On receipt of a similar pattern, the likelihood of neuron (N2) winning once again has now increased. In this sense, it can be seen that the network has started to be trained to recognise this pattern.
Figure 9: Vector plot (post-training)
You may wish to experiment with various inputs to the network so that you can see how the network responds to various patterns.

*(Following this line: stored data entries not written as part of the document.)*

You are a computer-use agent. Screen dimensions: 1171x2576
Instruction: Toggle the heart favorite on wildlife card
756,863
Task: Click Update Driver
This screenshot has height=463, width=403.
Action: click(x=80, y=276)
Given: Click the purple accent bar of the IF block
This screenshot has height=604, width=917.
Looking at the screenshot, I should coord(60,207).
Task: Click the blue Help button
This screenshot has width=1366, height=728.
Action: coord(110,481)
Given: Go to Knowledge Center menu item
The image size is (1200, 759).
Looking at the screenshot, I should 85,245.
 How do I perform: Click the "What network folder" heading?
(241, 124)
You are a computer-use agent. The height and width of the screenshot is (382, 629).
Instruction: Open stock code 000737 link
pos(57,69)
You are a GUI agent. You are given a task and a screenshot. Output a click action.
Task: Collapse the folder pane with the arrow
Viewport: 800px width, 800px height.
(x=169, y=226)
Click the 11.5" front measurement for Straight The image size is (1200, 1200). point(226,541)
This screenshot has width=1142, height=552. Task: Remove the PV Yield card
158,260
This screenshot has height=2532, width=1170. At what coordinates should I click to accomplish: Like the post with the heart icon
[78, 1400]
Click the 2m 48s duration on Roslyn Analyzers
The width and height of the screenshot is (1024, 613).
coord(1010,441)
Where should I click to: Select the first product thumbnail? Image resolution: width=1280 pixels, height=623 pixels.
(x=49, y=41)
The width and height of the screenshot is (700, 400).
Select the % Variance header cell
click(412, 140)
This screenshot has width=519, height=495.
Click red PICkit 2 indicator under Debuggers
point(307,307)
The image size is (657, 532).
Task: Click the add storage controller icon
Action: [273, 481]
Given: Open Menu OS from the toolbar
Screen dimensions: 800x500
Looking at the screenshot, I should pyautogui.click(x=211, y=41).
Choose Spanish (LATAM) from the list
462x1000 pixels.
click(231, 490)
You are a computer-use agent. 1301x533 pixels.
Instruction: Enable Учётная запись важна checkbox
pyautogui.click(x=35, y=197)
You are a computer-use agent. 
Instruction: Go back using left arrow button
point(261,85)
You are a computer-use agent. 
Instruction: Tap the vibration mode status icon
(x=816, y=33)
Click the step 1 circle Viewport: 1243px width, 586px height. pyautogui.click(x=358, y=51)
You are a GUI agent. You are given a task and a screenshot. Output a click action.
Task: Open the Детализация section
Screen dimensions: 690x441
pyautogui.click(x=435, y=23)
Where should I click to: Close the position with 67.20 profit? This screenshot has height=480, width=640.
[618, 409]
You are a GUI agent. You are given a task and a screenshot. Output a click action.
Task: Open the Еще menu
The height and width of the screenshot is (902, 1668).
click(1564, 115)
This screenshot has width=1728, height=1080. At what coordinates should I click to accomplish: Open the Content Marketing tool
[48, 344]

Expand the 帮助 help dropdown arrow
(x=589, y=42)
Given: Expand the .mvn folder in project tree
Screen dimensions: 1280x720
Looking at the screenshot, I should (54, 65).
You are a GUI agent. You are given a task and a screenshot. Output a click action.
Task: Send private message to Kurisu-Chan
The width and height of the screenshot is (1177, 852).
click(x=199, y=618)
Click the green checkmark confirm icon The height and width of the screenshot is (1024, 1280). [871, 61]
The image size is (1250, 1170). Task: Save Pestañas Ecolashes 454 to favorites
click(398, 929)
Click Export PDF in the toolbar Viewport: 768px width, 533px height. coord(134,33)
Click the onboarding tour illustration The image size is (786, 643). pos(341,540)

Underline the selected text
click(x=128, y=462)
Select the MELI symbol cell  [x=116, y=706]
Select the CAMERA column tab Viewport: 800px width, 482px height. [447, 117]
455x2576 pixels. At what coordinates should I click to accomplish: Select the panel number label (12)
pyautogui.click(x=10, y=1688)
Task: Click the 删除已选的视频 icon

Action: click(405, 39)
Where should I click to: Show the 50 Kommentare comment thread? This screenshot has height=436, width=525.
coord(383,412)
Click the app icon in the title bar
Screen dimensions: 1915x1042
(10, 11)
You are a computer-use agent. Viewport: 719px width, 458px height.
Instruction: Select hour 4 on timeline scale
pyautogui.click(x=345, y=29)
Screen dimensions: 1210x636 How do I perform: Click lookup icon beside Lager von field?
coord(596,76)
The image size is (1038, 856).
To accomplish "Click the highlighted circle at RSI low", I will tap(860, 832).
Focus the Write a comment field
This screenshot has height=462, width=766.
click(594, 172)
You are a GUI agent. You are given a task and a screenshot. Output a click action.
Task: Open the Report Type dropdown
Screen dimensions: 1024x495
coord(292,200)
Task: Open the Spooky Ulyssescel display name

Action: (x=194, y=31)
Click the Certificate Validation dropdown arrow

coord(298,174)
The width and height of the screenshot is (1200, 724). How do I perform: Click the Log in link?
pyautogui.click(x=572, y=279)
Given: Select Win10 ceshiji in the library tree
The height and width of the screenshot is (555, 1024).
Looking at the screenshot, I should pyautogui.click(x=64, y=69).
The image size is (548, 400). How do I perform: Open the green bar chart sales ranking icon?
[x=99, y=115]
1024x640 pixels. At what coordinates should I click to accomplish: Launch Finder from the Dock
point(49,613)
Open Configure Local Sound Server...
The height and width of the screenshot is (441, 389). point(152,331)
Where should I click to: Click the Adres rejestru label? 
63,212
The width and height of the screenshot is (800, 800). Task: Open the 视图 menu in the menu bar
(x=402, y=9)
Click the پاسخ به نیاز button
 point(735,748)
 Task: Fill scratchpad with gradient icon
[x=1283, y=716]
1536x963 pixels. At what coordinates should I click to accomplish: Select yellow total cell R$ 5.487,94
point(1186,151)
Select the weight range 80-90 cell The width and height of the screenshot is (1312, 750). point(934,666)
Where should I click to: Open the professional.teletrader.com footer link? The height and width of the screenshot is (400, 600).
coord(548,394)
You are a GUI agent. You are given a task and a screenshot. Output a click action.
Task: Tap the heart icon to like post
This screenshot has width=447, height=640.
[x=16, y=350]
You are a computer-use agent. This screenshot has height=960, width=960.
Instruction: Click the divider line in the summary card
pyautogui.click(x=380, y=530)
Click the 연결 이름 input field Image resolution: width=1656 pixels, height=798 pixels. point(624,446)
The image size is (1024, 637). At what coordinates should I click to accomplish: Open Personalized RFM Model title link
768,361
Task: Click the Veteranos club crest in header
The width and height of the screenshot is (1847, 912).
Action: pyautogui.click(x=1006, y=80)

Whilst this network is structured to accept only two inputs it is possible for to visualise the training effect on a two-dimensional plane. If the number of inputs were increased to three, we would need three dimensions to visualise the effect. In practice, the patterns that these networks are trained upon are often vastly larger than just 2 or 3 pixels, therefore it may not be possible to visualise the effect in the manner we programmed above. However, the conceptualisation of vector direction being modified in response to training in a competitive network (and the vector dot product mathematics involved) remains valid.
Advanced competitive networks
The competitive networks illustrated previously are not usually used in such a simple form; more commonly they are implemented as part of large and complex networks. A well-known complex network that implements competitive principles is the ‘Kohonen Self-Organising Map (SOM)’. In Kohonen's network, the neurons are conceptualised as being placed on two-dimensional grid and once a winning neuron is determined, all of the neurons within the locality of the winner are trained (often those further away being trained to a lesser extent as controlled using the training rate ‘η’).
Figure 10: The basic self-organising map
The benefit of a self-organising map is that once the network has been fully trained it groups patterns that are most similar closer together on the grid, thus producing an ordered ‘map’ of patterns.
Other examples of competitive networks include the two-layer Counter-propagation network and the Adaptive Resonance Theory (ART) Network which is a complex network that can grow to accommodate new patterns.
Summary
In summary:
- In this section, we introduced the Competitive Network and learned how such a network is trained.
- We also learned how to conceptualise such a network and its training effect in 2D space.
- In Programming Exercise 6, we created a simple competitive network in MATLAB to demonstrate its function.
- Finally, we provided a brief overview of various other forms of more complicated competitive networks, the applications for which you should study in your own time.